> What you should do
Gather all lines in the data that hold the string "resolution".
*-*-*
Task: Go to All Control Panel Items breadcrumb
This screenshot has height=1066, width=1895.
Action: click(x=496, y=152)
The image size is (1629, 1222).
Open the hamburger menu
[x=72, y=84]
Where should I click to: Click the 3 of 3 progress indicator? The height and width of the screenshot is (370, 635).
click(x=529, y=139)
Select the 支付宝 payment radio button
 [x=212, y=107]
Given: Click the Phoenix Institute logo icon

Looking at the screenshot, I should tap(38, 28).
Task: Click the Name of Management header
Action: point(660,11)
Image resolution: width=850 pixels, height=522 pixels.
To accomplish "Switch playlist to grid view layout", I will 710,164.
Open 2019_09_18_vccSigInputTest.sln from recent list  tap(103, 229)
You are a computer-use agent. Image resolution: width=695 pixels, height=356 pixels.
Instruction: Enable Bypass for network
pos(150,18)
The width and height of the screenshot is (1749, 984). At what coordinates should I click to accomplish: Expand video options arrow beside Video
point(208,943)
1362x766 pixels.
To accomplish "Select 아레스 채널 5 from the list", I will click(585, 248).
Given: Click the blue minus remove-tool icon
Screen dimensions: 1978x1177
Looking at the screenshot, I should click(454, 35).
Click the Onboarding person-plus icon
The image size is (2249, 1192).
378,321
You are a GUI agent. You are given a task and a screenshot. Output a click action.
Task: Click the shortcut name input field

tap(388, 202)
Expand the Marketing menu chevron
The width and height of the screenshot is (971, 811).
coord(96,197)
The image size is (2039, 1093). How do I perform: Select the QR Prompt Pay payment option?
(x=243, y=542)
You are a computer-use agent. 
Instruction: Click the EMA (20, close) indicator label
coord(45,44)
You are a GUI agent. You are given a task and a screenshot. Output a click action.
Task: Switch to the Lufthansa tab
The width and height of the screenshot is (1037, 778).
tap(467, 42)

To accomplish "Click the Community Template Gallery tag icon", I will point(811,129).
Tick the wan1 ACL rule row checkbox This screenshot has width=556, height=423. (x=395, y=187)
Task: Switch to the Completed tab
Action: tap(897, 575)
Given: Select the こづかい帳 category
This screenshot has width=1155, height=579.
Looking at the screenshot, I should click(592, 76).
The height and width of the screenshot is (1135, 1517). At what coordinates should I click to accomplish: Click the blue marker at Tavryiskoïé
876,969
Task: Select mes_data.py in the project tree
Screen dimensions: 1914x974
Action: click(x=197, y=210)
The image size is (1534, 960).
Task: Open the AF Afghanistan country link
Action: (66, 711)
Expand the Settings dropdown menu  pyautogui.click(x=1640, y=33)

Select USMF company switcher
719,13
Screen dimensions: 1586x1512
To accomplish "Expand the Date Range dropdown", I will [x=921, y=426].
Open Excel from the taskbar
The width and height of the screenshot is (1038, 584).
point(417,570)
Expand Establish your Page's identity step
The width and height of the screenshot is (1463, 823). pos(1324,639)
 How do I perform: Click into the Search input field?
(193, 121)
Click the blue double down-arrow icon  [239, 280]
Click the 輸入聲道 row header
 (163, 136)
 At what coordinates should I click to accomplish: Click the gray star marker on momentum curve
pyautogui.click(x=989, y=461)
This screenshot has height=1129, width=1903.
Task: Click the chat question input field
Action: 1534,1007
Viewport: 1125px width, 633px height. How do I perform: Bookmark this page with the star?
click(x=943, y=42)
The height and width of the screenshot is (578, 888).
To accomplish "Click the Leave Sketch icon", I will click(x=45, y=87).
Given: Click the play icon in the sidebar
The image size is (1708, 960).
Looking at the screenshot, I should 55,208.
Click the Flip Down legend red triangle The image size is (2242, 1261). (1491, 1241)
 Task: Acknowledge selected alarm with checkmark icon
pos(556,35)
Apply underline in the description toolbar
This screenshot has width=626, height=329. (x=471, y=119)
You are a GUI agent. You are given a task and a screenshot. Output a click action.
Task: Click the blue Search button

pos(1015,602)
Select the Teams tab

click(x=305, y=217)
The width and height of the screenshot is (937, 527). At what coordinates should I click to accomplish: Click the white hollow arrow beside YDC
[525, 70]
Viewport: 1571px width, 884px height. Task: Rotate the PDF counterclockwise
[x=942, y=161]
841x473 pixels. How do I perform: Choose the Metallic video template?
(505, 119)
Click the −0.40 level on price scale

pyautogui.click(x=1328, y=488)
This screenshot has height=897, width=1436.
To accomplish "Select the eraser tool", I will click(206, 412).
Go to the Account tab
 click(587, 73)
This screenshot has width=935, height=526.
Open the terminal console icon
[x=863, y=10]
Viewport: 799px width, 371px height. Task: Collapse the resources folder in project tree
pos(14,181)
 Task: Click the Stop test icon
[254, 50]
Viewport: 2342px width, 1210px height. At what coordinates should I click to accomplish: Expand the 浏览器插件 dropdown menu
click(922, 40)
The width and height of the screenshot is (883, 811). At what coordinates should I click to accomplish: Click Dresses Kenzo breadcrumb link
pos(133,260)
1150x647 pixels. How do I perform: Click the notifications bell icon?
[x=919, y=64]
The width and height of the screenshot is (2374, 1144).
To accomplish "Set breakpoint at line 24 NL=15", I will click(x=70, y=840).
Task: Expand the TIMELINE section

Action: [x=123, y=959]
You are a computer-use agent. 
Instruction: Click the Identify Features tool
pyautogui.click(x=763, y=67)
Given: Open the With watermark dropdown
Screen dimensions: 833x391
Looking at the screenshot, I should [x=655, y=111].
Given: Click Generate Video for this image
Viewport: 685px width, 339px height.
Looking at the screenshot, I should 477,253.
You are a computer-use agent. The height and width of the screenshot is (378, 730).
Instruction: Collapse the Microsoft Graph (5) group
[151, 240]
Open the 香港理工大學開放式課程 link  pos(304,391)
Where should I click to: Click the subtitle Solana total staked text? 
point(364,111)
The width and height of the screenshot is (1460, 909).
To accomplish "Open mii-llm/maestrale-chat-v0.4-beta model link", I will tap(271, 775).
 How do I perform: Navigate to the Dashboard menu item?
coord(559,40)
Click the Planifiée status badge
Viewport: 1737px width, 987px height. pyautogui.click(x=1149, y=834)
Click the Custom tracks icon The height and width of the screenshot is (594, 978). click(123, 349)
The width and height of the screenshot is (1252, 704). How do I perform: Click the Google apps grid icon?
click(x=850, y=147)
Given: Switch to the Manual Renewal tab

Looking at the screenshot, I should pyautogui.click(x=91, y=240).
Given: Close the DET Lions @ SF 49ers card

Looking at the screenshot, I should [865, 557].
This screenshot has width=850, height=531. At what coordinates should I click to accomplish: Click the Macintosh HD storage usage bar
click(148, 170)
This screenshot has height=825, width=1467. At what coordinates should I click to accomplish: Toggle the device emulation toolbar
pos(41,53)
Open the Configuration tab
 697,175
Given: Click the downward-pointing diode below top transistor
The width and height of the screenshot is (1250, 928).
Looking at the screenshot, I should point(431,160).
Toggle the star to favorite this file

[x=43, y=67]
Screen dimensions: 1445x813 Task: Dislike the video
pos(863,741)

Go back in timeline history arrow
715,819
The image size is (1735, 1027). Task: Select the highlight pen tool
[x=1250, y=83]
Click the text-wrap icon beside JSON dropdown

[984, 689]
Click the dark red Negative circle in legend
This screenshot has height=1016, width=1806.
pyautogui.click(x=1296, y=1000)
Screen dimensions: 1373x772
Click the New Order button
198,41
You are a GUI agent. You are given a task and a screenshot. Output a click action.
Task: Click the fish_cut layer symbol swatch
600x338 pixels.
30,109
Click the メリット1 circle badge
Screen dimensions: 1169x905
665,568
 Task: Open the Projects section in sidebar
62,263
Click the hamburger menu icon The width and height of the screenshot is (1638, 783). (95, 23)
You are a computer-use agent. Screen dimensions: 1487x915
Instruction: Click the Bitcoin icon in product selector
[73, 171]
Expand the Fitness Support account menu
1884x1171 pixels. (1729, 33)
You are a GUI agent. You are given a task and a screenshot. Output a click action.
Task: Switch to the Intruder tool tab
*-*-*
> Problem solution
Image resolution: width=850 pixels, height=522 pixels.
You are a computer-use agent. Image resolution: width=695 pixels, height=356 pixels.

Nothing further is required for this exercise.